Forget Anonymous, or even a high-profile hacker like Weev, famous for exposing a loophole at U.S. mobile giant AT&T. The next hacker eyeing your company as a potential way to cash in could be almost anyone – and they don’t even have to know how to code.
That’s the conclusion drawn from a whitepaper from security solutions provider McAfee Inc., which found that not only is cybercrime becoming more ubiquitous, but also that it’s incredibly easy to access.
When asked what type of methodology he used to write the report, author Raj Samani suggested an experiment. SMB owners can do something as simple as entering “email address” in the search field in eBay, or “buy distributed denial of service (DDoS)” on Google, and access a whole host of vendors who are more than happy to sell a list of email addresses or provide a root kit that can force a site to shut down.

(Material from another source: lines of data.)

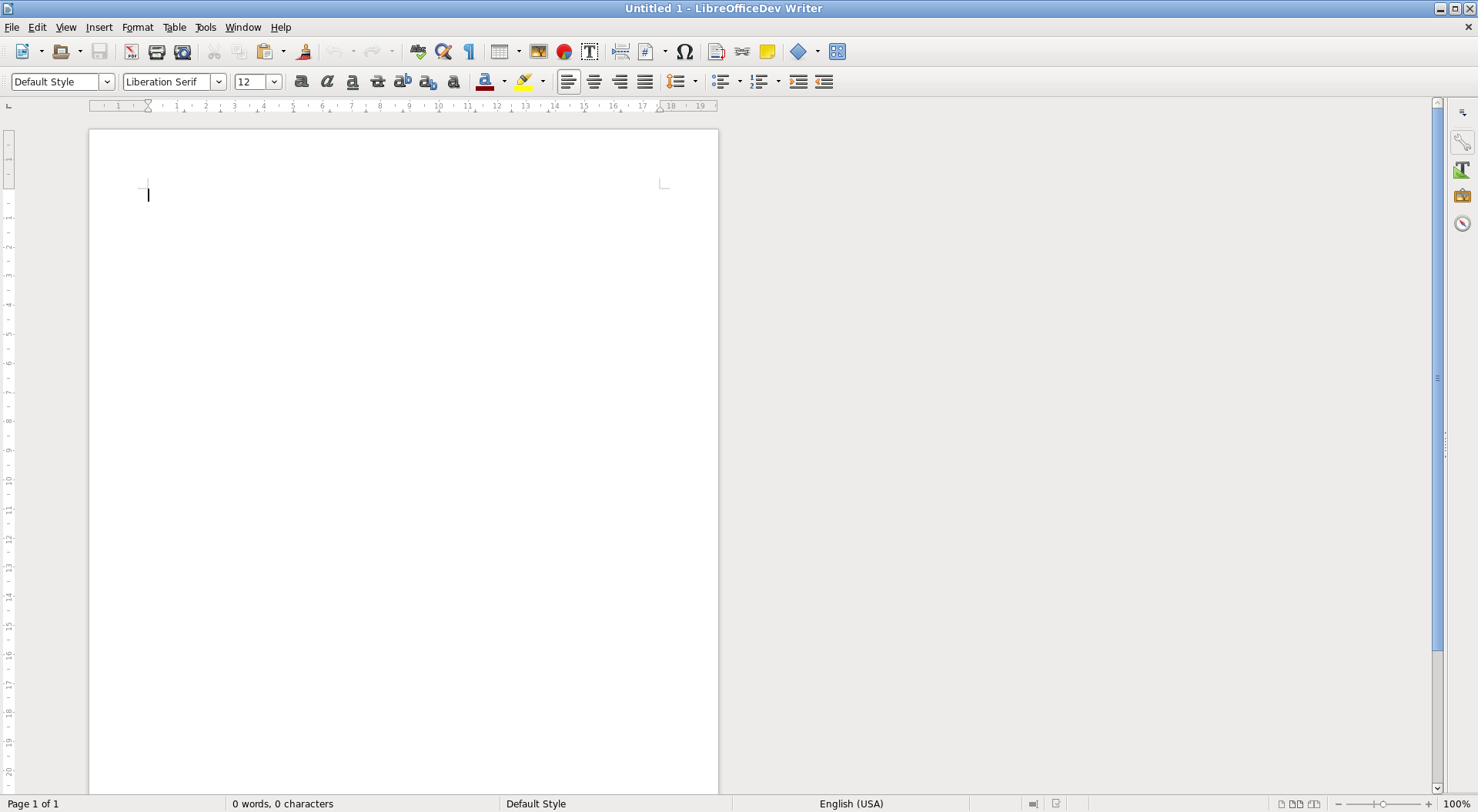The height and width of the screenshot is (812, 1478).
Task: Insert a chart using the pie icon
Action: tap(564, 52)
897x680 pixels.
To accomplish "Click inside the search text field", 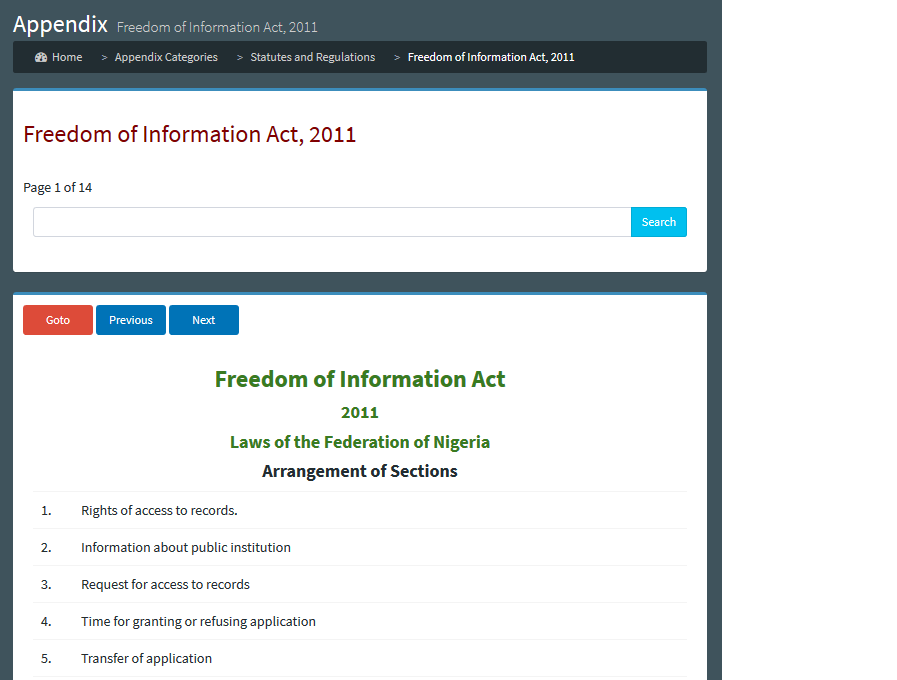I will [332, 222].
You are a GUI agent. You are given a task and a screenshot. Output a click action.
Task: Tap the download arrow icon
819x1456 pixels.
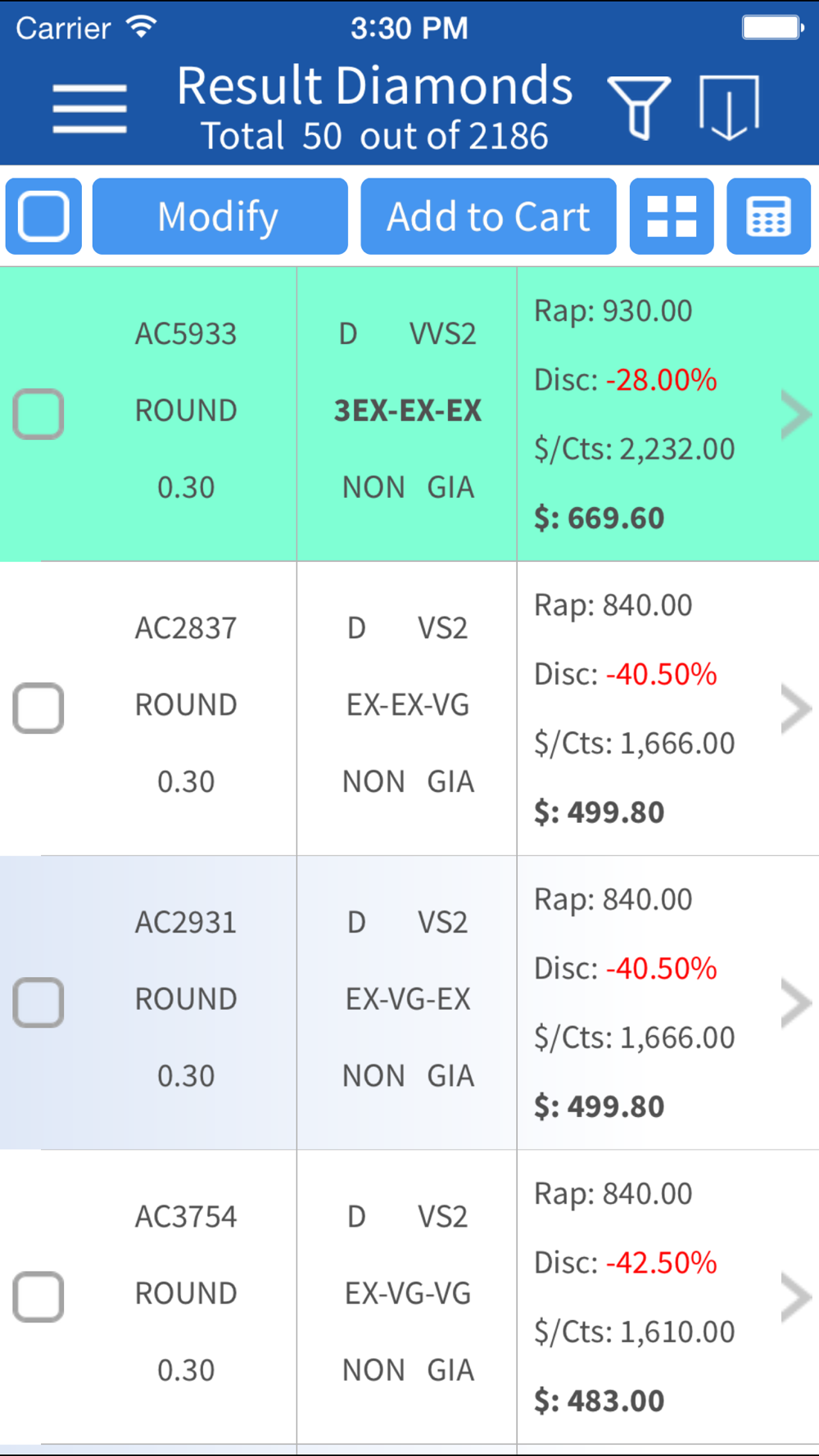[729, 108]
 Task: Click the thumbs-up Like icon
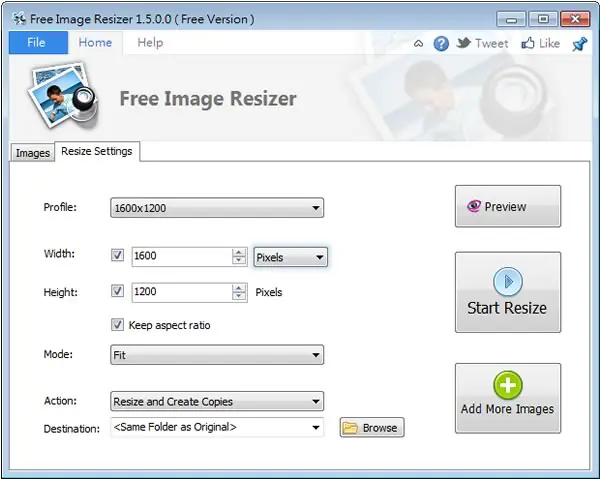pyautogui.click(x=528, y=43)
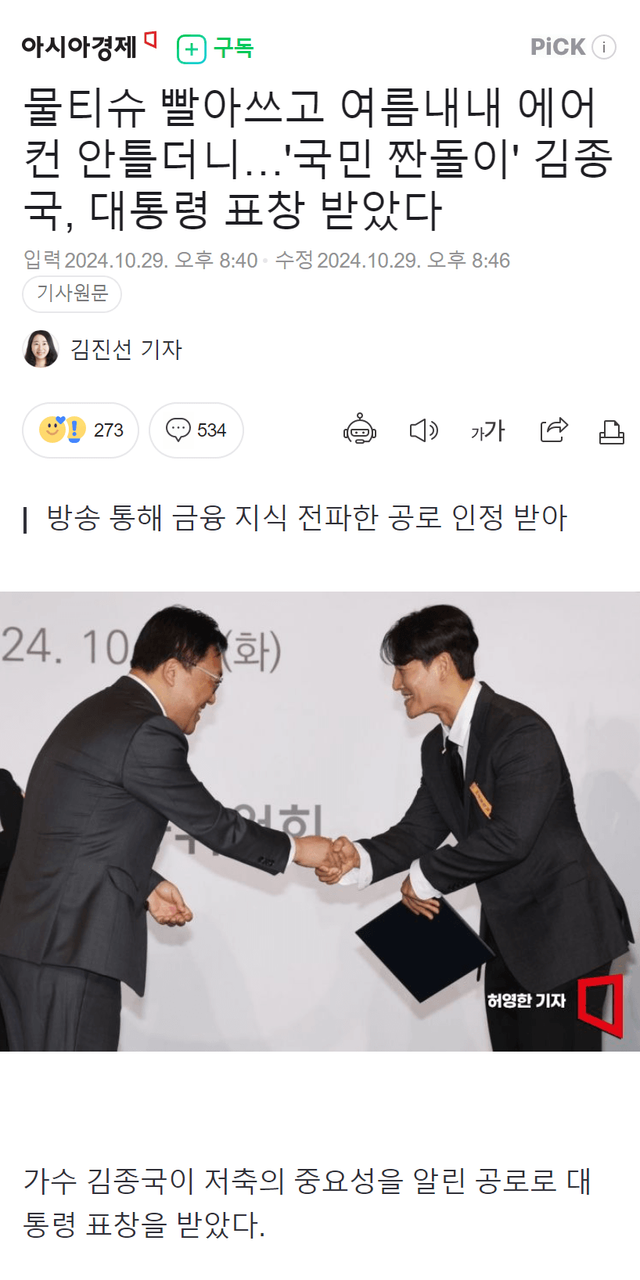The height and width of the screenshot is (1280, 640).
Task: Tap the 방송 통해 금융 지식 subheading
Action: [x=306, y=519]
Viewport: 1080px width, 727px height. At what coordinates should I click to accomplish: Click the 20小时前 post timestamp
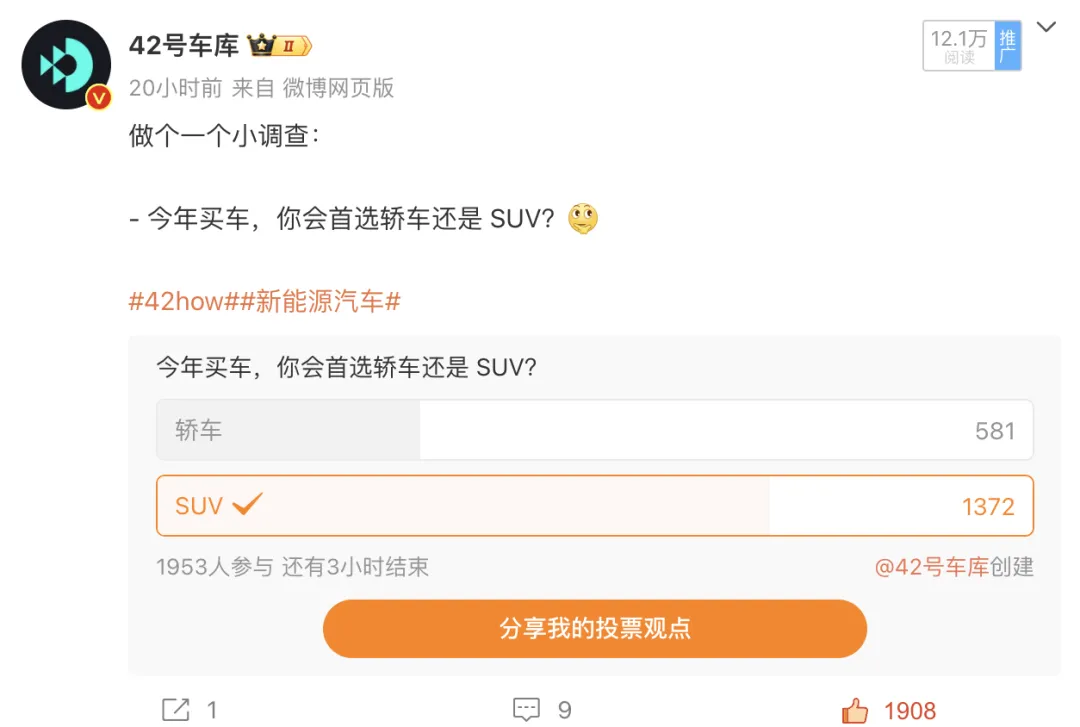pos(175,88)
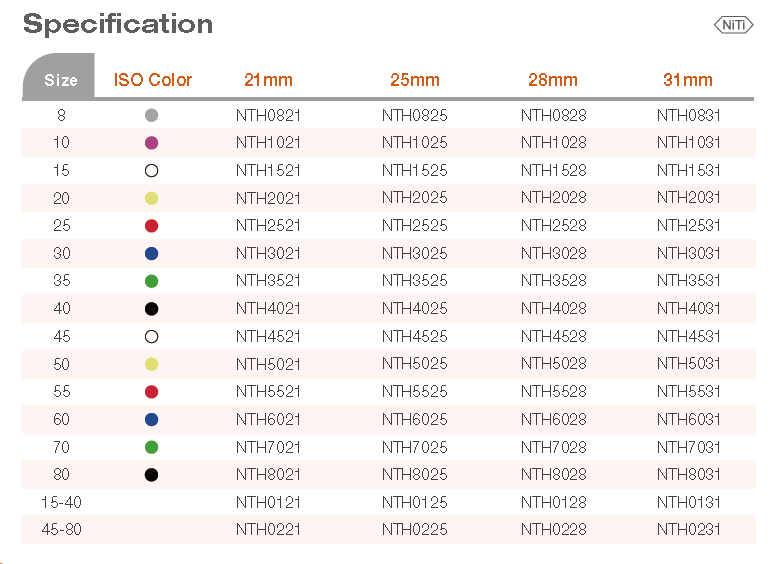Screen dimensions: 780x564
Task: Select the gray color dot for size 8
Action: [152, 115]
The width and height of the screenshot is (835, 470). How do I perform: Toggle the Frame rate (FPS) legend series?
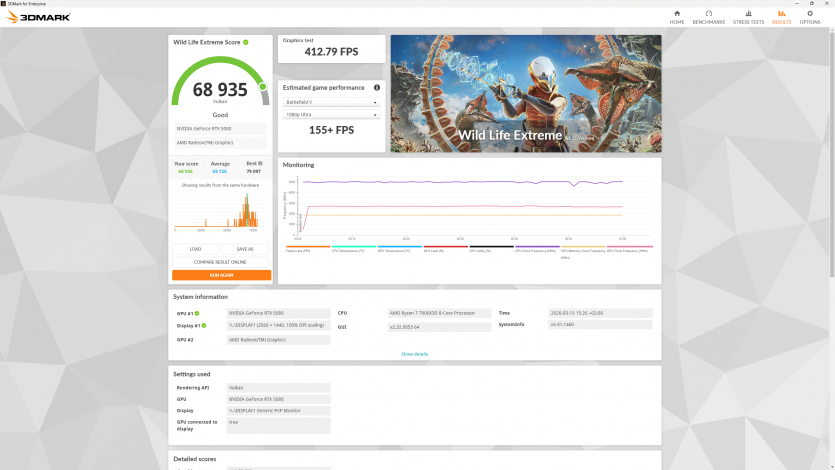pyautogui.click(x=298, y=250)
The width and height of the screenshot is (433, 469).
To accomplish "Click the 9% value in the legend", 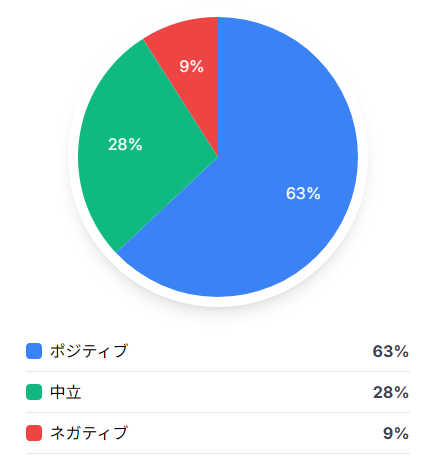I will click(396, 433).
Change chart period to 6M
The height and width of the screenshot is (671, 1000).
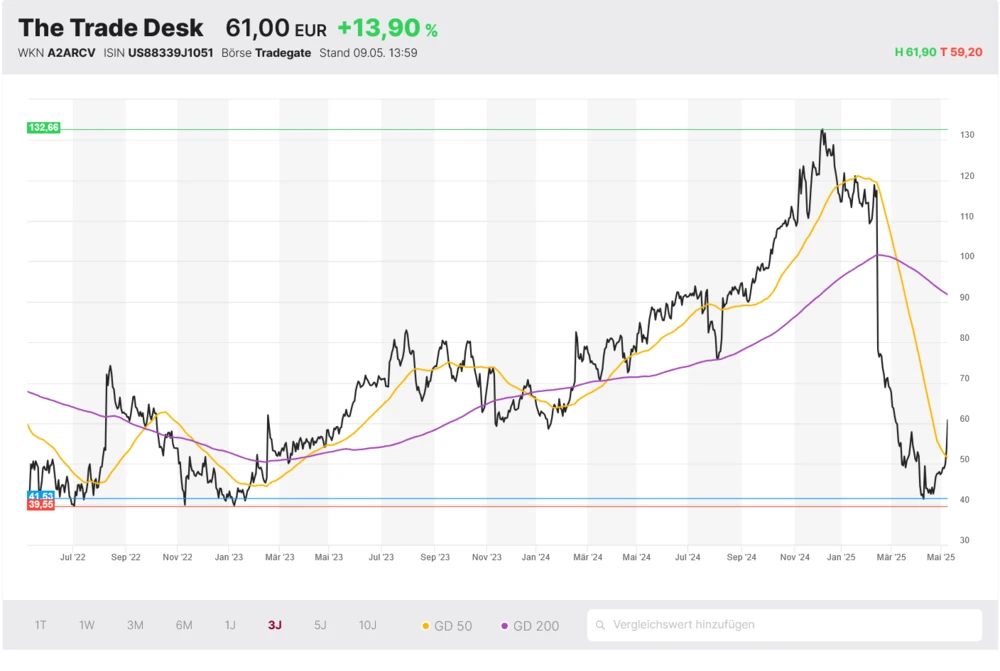184,625
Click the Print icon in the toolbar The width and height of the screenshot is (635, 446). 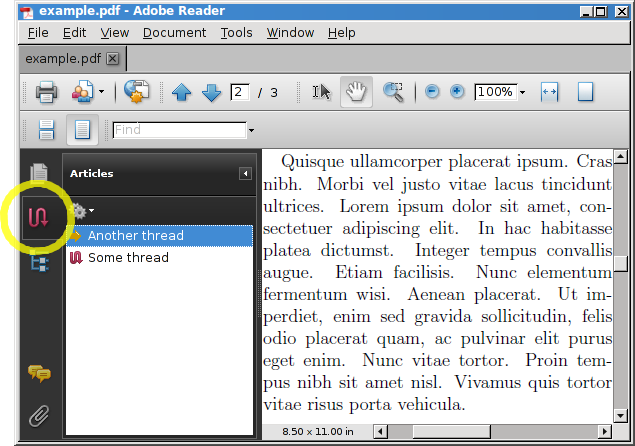click(46, 93)
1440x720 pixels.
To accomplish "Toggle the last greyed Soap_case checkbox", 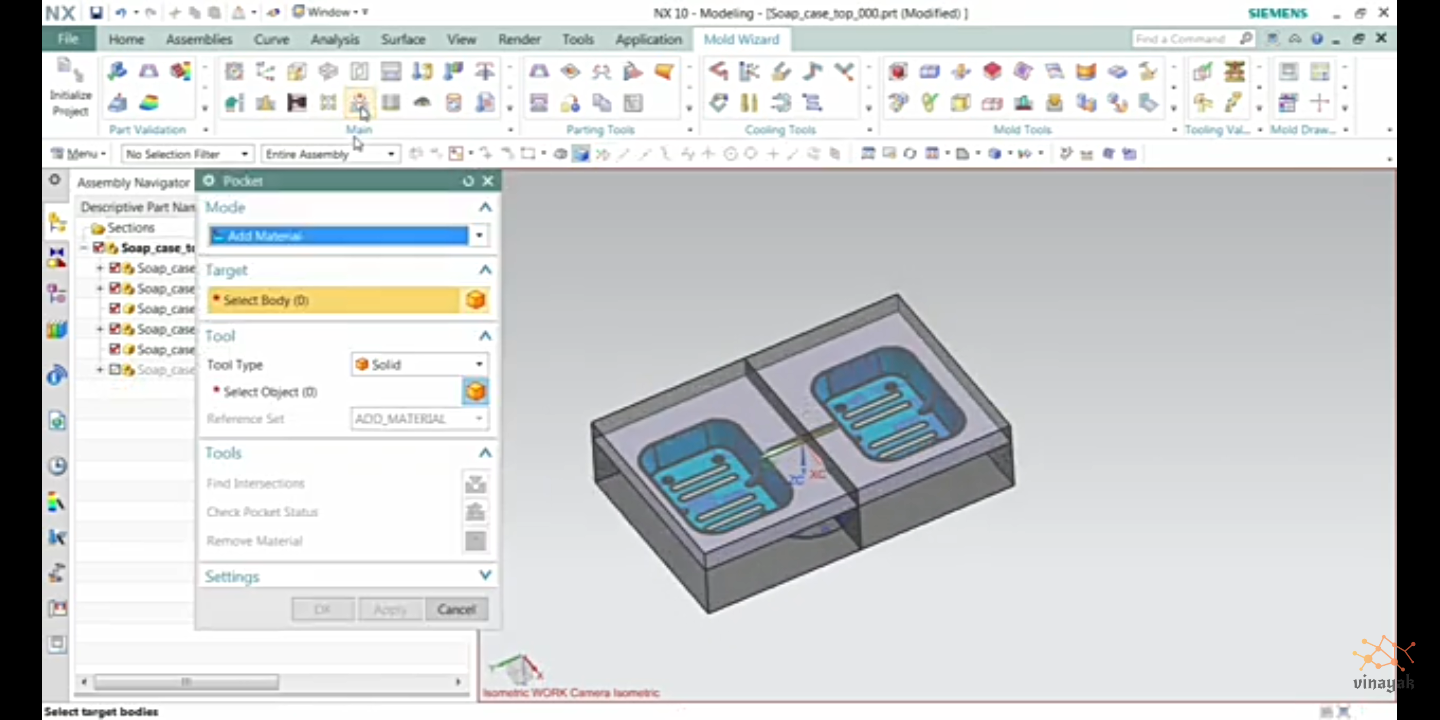I will [115, 370].
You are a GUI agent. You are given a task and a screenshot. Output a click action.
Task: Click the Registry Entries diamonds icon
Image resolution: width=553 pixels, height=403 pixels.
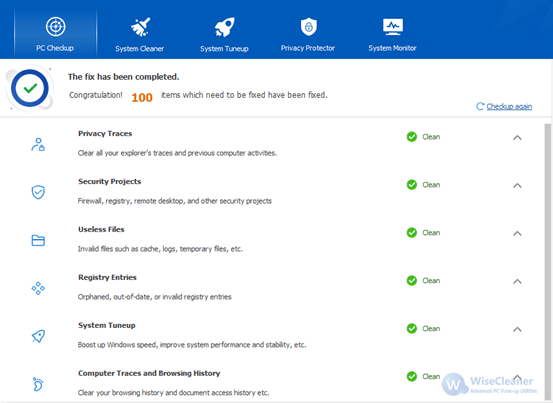(x=38, y=288)
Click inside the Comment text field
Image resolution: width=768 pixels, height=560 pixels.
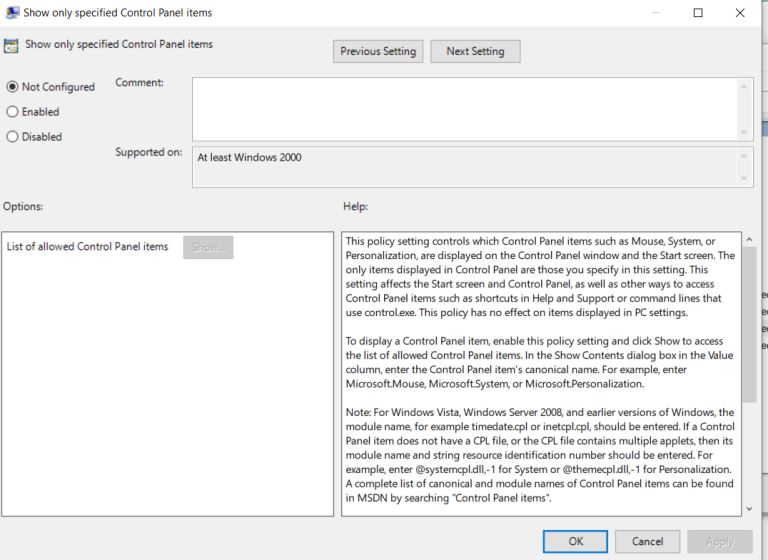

All of these service providers seem almost legitimate, almost like regular business-to-business operations. That’s led a lot of industry experts to refer to this kind of activity as “cybercrime as-a-service.”
What they’re doing is helping regular people with no technical skills to become hackers – something that’s very lucrative when credit card numbers and other financial data are at stake, said Samani, vice-president and chief technology officer for McAfee EMEA.
“When I was originally considering writing this paper, I kind of said, yeah, but it’s not new,” he said. “But when I started to do some digging, I was kind of like, I can’t believe the breadth of services that are available … Today’s cybercriminal doesn’t require technical expertise. They don’t even need a computer, they can go to an Internet café. All they need is a method to pay.”
He and his co-author, François Paget, were floored to find people interested in delving into cybercrime even have access to chat support services, which provide tips to would-be hackers struggling with technical issues.
“How many other crimes actually give you a customer service helpdesk?” he asked. “My favourite film is Goodfellas and I couldn’t imagine Joe Pesci behind a call centre, giving advice on how to run a money racketeering program. It’s almost to the point where these websites look so professional.”
In the McAfee whitepaper, Samani and Paget outlined four major categories of cybercrime as-a-service: research-as-a-service, crimeware-as-a-service, cybercrime infrastructure-as-a-service and hacking-as-as-a-service.
For example, with research-as-a-service, there are companies who are not necessarily doing anything illegal in facilitating the sale of zero-day vulnerabilities. But they may pass these onto middlemen called exploit brokers, who then sell them to hackers. One famous example is the Grugq, a go-between who sold exploits to government agencies and facilitated the sale of an Apple iOS exploit, making a neat commission from the sale.
Crimeware-as-a-service gives new hackers the tools to conceal malware from a system’s protection mechanisms, and it also includes any hardware that helps hackers steal information. For example, a hacker might buy a piece of hardware that will help him or her skim cards and steal credit card numbers.
Within the cybercrime infrastructure-as-a-service category, hackers can rent a network of computers to launch DDoS attacks, or use platforms to host malicious content through options like bullet-proof hosting.
The fourth category, hacking-as-a-service, means the whole operation can be outsourced to someone else. While that might cost more than just buying separate pieces of a hacker’s toolkit, it also makes it very easy to commit identity theft.
With what amounts to a buffet of cybercrime options, with hardly any aspiring hacker starved for choice, Samani said businesses need to protect themselves. Even an SMB might be tempted to hack into one of its competitors’ systems on the cheap, if services enabling cybercrime are cheap enough, he added.
“The interesting thing is, every story you see on cybercrime – you know, the rise of cybercrime, the rise of intellectual property theft, the rise of credit card fraud, major companies being knocked out by DDoS attacks – this is kind of a foundation for pretty much all of it. This is now being put into the hands of everybody,” he said.
Still, businesses can protect themselves through avoiding clicking links through emails unless they trust the source, through making sure all of their security systems are up to date, and by just using plain old common sense, Samani said.
“Just ask yourself, do I really need to give up this much information? I call it a digital tattoo – once the information is out there, it’s out there for life and is very expensive to remove, and it leaves scars,” he said. “[You need] to apply a degree of common sense.”